Author:   David Kügler, david.kuegler@dzne.de
Date:     Nov 3, 2023
Version:  1.0
License:  Apache License, Version 2.0

Documentation of Options:
General options:
--dry: performs all operations, but does not actually submit jobs to slurm
--debug: Additional debug output.
--help: print this help.

Data- and subject-related options:
--sd: output directory will have N+1 subdirectories (default: \$(pwd)/processed):
  - one directory per case plus
  - slurm with two subdirectories:
    - logs for slurm logs,
    - scripts for intermediate slurm scripts for debugging.
  Note: files will be copied here only after all jobs have finished, so most IO happens on
  a work directory, which can use IO-optimized cluster storage (see --work).
--work: directory with fast filesystem on cluster
  (default: \$HPCWORK/fastsurfer-processing/$(date +%Y%m%d-%H%M%S))
--data: (root) directory to search in for t1 files (default: current work directory).
--pattern: glob string to find image files in 'data directory' (default: *.{nii,nii.gz,mgz}),
   for example --data /data/ --pattern \*/\*/mri/t1.nii.gz
   will find all images of format /data/<somefolder>/<otherfolder>/mri/t1.nii.gz
--subject_list: alternative way to define cases to process, files are of format:
  subject_id1=/path/to/t1.mgz
  ...
  This option invalidates the --pattern option.
--subject_list_delim: alternative delimiter in the file (default: "="). For example, if you
  pass --subject_list_delim "," the subject_list file is parsed as a comma-delimited csv file.
--subject_list_awk_code <subject_id code>:<subject_path code>: alternative way to construct
  subject_id and subject_path from the row in the subject_list (default: '\$1:\$2'), other
  examples: '\$1:\$2/\$1/mri/orig.mgz', where the first field is the subject_id and the second
  field is the containing folder, e.g. the study.

FastSurfer options:
--fs_license: path to the freesurfer license (either absolute path or relative to pwd)
--seg_only: only run the segmentation pipeline
--surf_only: only run the surface pipeline (--sd must contain previous --seg_only processing)
... also standard FastSurfer options can be passed, like --3T, --no_cereb, etc.

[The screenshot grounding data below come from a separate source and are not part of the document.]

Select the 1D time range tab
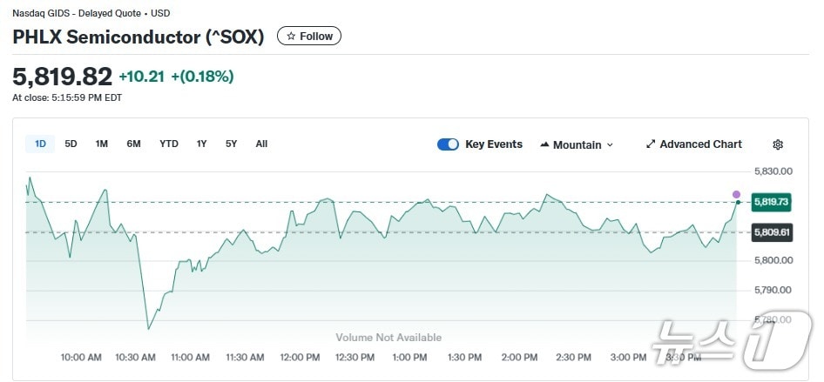The height and width of the screenshot is (382, 824). pyautogui.click(x=40, y=144)
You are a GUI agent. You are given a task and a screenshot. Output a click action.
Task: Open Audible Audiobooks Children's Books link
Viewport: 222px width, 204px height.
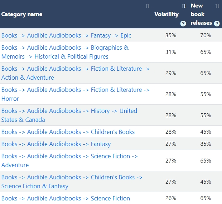[x=68, y=132]
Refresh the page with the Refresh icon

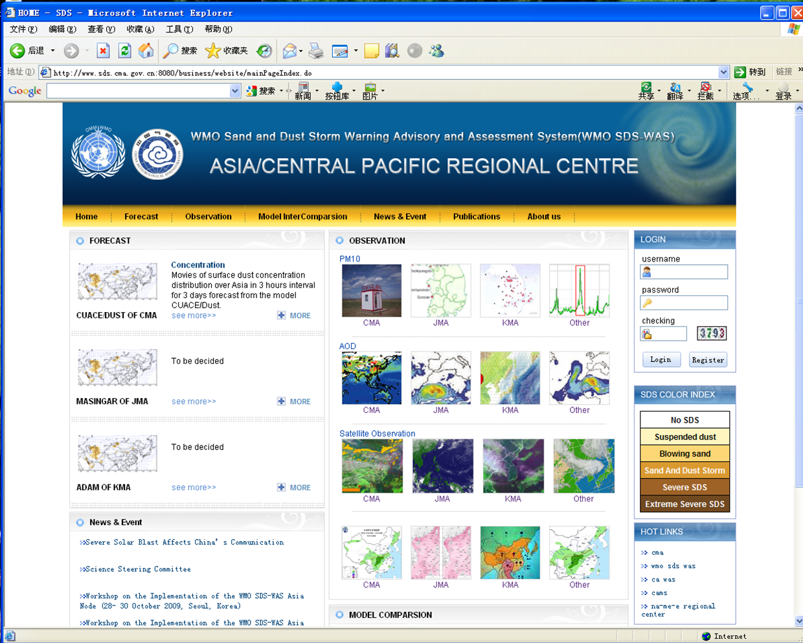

Singularity-related options:
--singularity_image: Path to the singularity image to use for segmentation and surface
  reconstruction (default: \$HOME/singularity-images/fastsurfer.sif).
--extra_singularity_options: Extra options for singularity, needs to be double quoted to allow quoted strings,
  e.g. --extra_singularity_options "-B /\$(echo \"/path-to-weights\"):/fastsurfer/checkpoints".
  Supports two formats similar to --partition: --extra_singularity_options <option string> and
  --extra_singularity_options seg=<option string> and --extra_singularity_options surf=<option string>.

SLURM-related options:
--cpu_only: Do not request gpus for segmentation (only affects segmentation, default: request gpus).
--num_cpus_per_task: number of cpus to request for segmentation pipeline of FastSurfer (--seg_only),
  (default: 16).
--num_cases_per_task: number of cases batched into one job (slurm jobarray), will process
  in cases in parallel, id num_cases_per_task is smaller than the total number of cases,
  (default: 16).
--skip_cleanup: Do not schedule step 3, cleanup (which moves the data from --work to --sd, etc.,
  default: do the cleanup).
--slurm_jobarray: a slurm-compatible list of jobs to run, this can be used to rerun segmentation cases
  that have failed, for example '--slurm_jobarray 4,7' would only run the cases associated with a
  (previous) run of srun_fastsurfer.sh, where log files '<sd>/logs/seg_*_{4,7}.log' indicate failure.
--partition: (comma-separated list of) partition(s), supports 2 formats (and their combination):
   --partition seg=<slurm partition>,<other slurm partition>: will schedule the segmentation job on
     listed slurm partitions. It is recommended to select nodes/partitions with GPUs here.
   --partition surf=<partitions>: will schedule surface reconstruction jobs on listed partitions
   --partition <slurm partition>: default partition to used, if specific partition is not given
     (one of the above).
  default: slurm default partition
--time: a per-subject time limit for individual steps, must be number in minutes:
   --time seg=<timelimit>: time limit for the segmentation pipeline (per subject), default: seg=5 (5min).
   --time surf=<timelimit>: time limit for the surface reconstruction (per subject), default: surf=180 (180min)
--email: email address to send slurm status updates.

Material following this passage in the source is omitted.